The expectation, then, is that there will be critical votes tomorrow in two TPP countries. Members of Japan's House of Representatives will vote on ratification of TPP, and in the United States, voters across the country will go to the polls to decide who will be the next President and Vice President, the make-up the House and Senate, numerous state officials, and countless ballot measures. As days and hours are measured throughout the world, Japan's Tuesday will happen first. Indeed, it has already begun. As for the TPP vote in the Diet. It is not a cliff-hanger. Japan will ratify TPP.
We make no predictions as to the outcome of the U.S. Presidential election.
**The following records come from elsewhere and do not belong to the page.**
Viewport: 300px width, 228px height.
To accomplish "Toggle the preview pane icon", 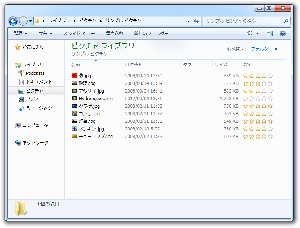I will pyautogui.click(x=269, y=33).
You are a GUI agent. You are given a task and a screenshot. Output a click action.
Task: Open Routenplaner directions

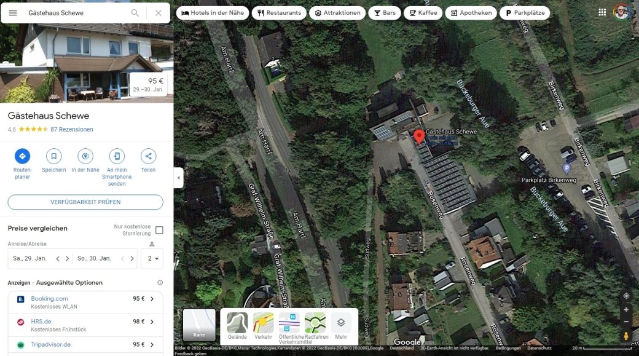22,156
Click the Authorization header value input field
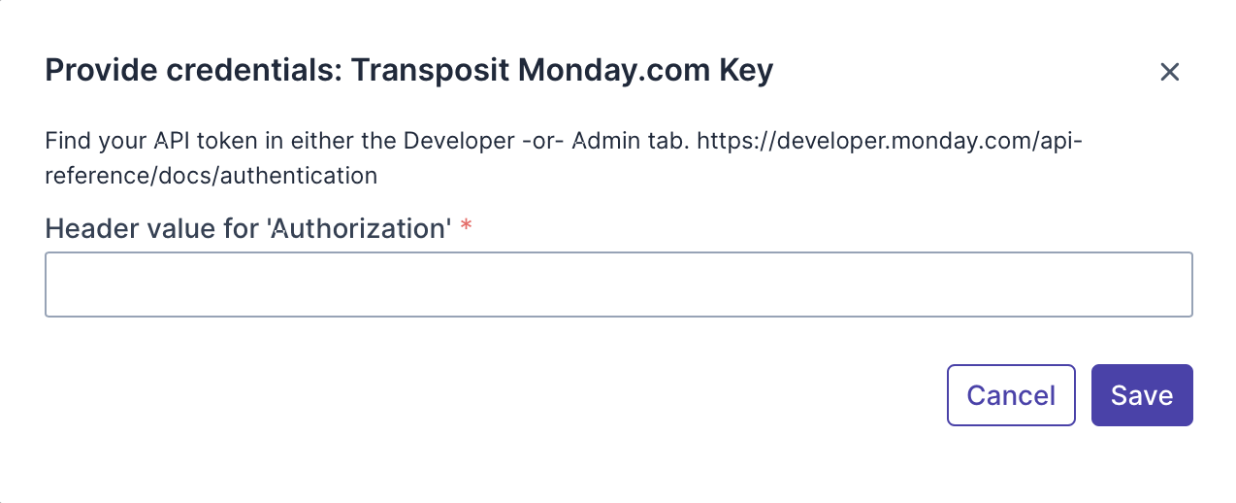The width and height of the screenshot is (1236, 503). click(618, 285)
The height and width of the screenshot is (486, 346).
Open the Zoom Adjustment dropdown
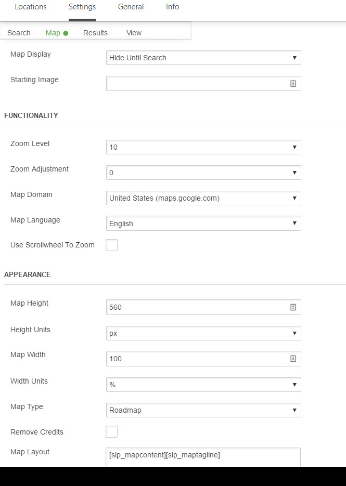(x=203, y=173)
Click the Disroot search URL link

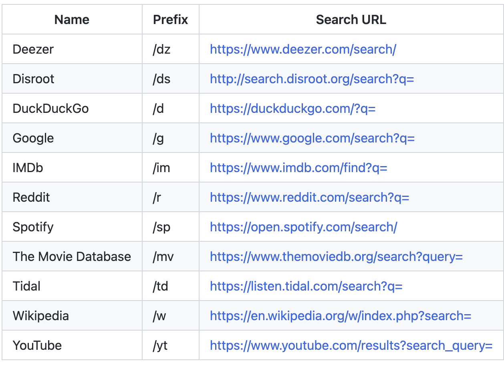312,79
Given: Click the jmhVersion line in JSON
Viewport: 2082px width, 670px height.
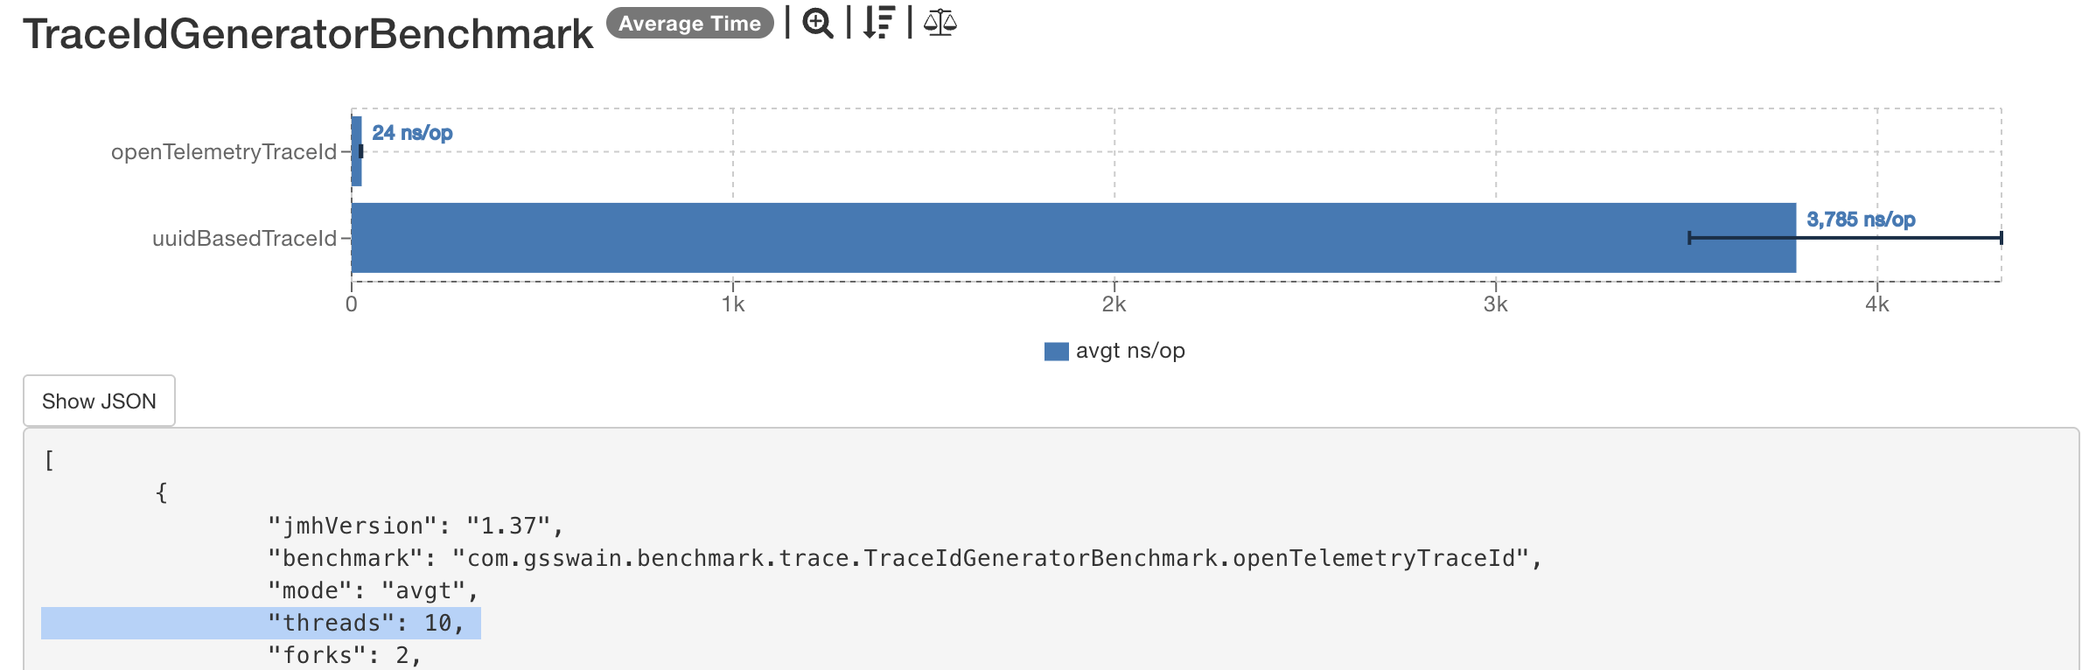Looking at the screenshot, I should (416, 526).
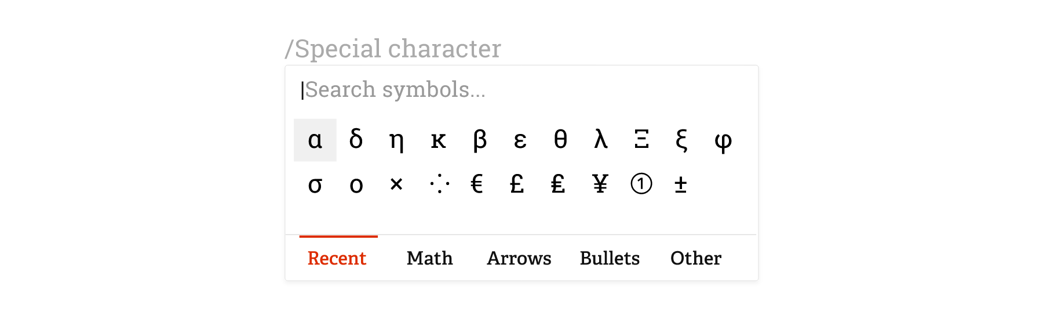
Task: Open the Other symbols tab
Action: pos(696,258)
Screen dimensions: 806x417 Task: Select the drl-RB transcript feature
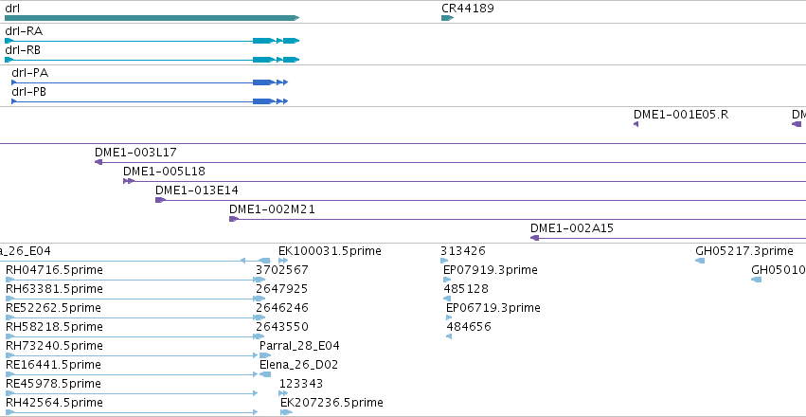click(152, 60)
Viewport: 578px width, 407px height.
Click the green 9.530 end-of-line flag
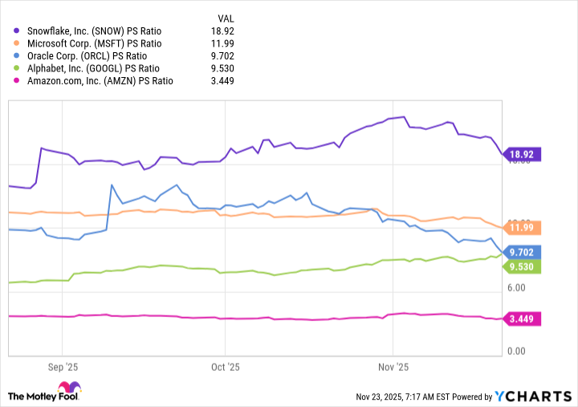523,267
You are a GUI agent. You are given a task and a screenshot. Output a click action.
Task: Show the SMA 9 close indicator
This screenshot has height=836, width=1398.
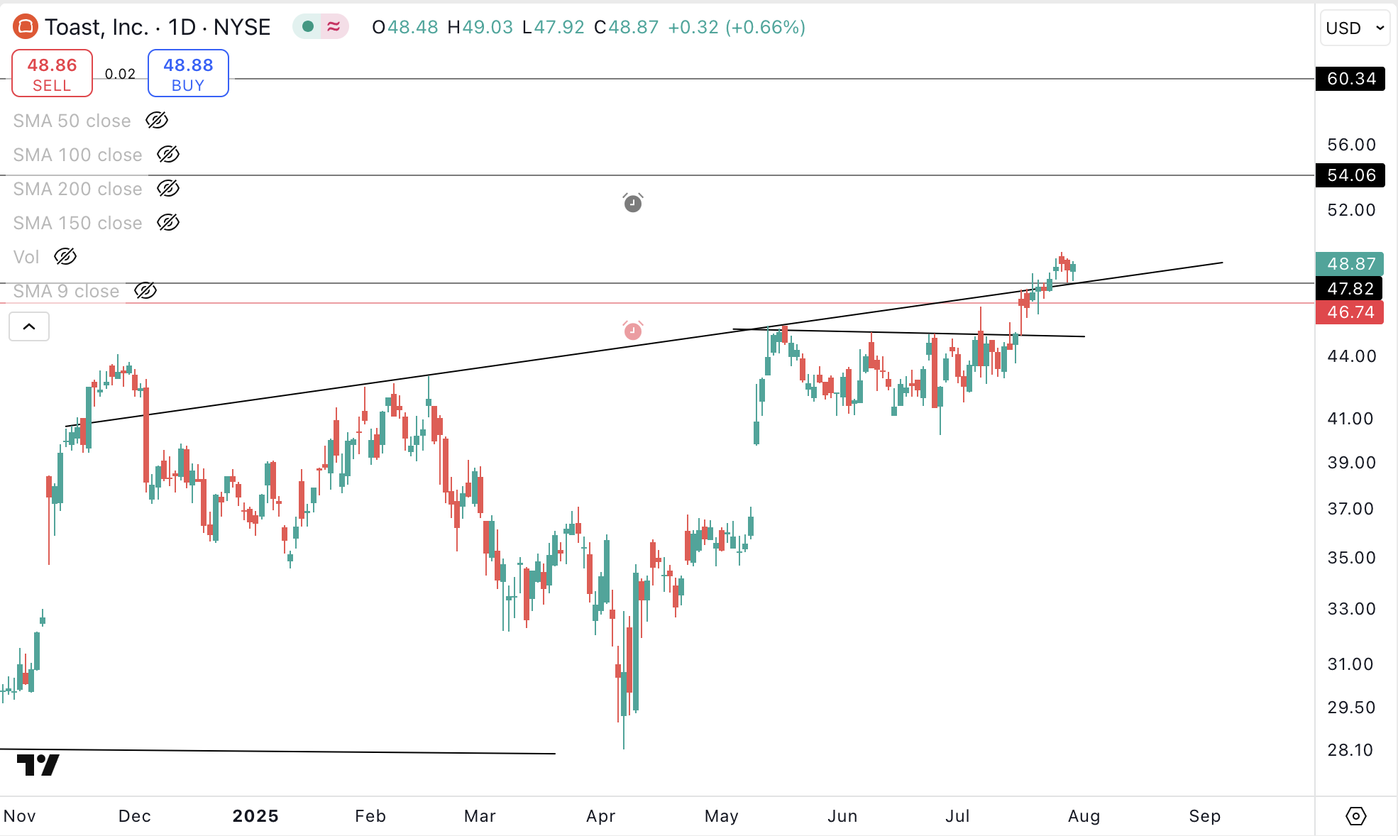[x=145, y=291]
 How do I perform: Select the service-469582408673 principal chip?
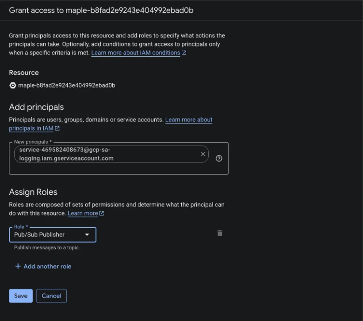(x=107, y=154)
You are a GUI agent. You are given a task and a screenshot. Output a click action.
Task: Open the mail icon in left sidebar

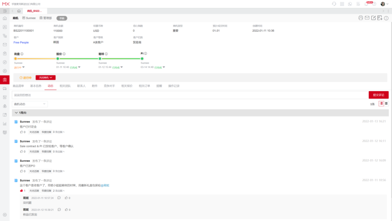(x=5, y=45)
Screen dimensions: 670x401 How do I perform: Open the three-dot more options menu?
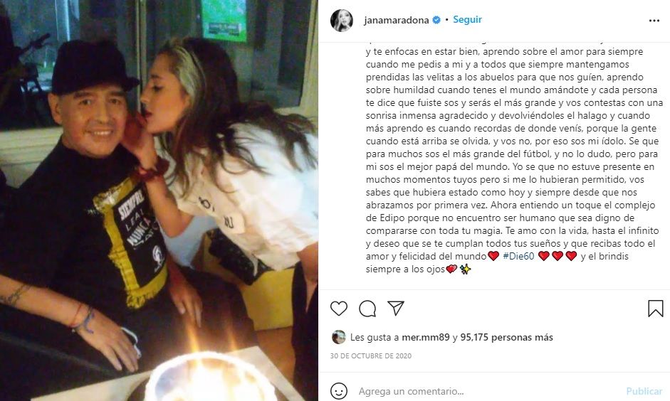coord(654,21)
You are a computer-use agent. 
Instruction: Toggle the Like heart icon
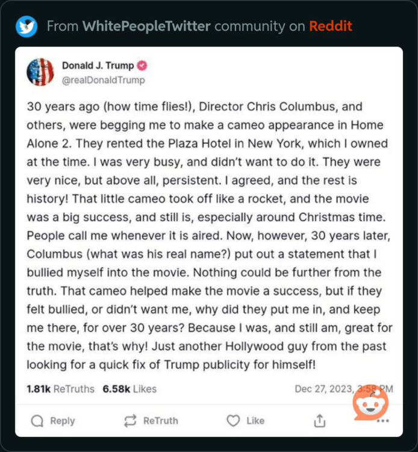pyautogui.click(x=233, y=421)
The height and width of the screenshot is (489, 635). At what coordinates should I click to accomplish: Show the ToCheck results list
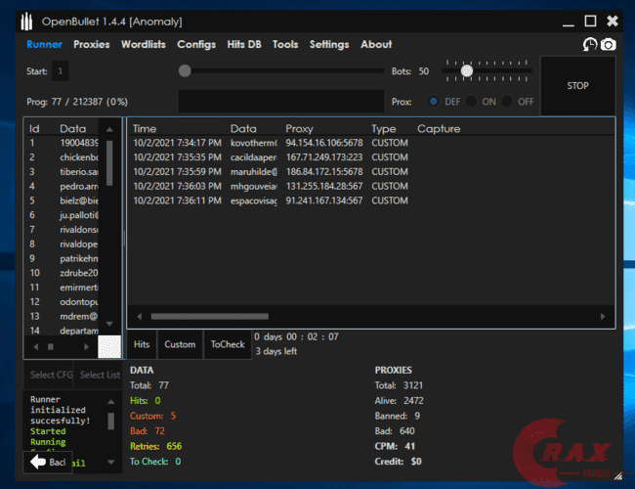[228, 344]
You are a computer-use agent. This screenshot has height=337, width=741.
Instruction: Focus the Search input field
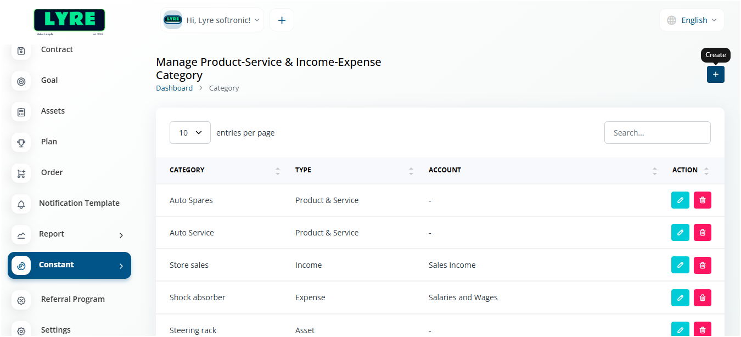click(657, 133)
We will only express the hope that, by Wednesday morning, it will be settled.
As for the issue of TPP in the United States, it is complicated, but the analysis of it does have a certain binary simplicity. Either there will be a vote on the agreement in the lame duck session of Congress, which begins next week, or there will not.
The Lame Duck Option. For a vote to happen, lots of judgments need to be made very quickly, including a calculation by the leadership that a TPP bill could pass. Procedurally, the first step would be for the
Obama Administration to send an implementing bill to Congress. Bear in mind that in the United States, trade agreements are not self-executing but are rather given force through separate implementing bills. The Administration has yet to send such a bill to Congress. And, what may be just as important, it is unlikely that many members have a good feel for what that bill will contain.
In a note on the TPP process published last October, the highly respected Peterson Institute for International Economics wrote: "While the president is required to submit the draft legislation to Congress, in practice the bill is crafted in Congress with input from the executive branch."
That was a good description of how the process has worked historically. Our impression, however - and we could be wrong about this - is that the TPP bill has been drafted almost entirely by the Executive. If that is the case, it could lead to a new set of objections, stemming from the fact Members are not familiar with it. Those objections to the implementing bill could be in addition to the divide over TPP itself.
In short, a TPP bill in the lame duck session is at best a long shot. If, however, procedural and substantive issues can be resolved and the legislation passed, President Obama would, of course, sign in. And, more to the point, those concerns about "renegotiation" being expressed by Japan and others would become moot.
Or TPP in the Next Administration. Both
Mrs. Clinton and
Mr. Trump have set ambitious agendas for themselves for the first or first one hundred days. Unless TPP is passed in the lame duck - and possibly even if it is - the new team is going to have to face the issue of what to do about it before their Administration is very old. Today's logic and the rhetoric of the campaigns suggest that the next President will want to renegotiated TPP, however, marginally; that he or she will want to be able to show that their administration had improved the deal before going ahead with it.
But in this topsy-turvy world we rule out nothing. Whether it be Mrs. Clinton or Mr. Trump, the next President will be the 45th, not the first, chief executive of the United States, and will inherit some obligation to follow-through on America's promises and American-led initiatives, like TPP.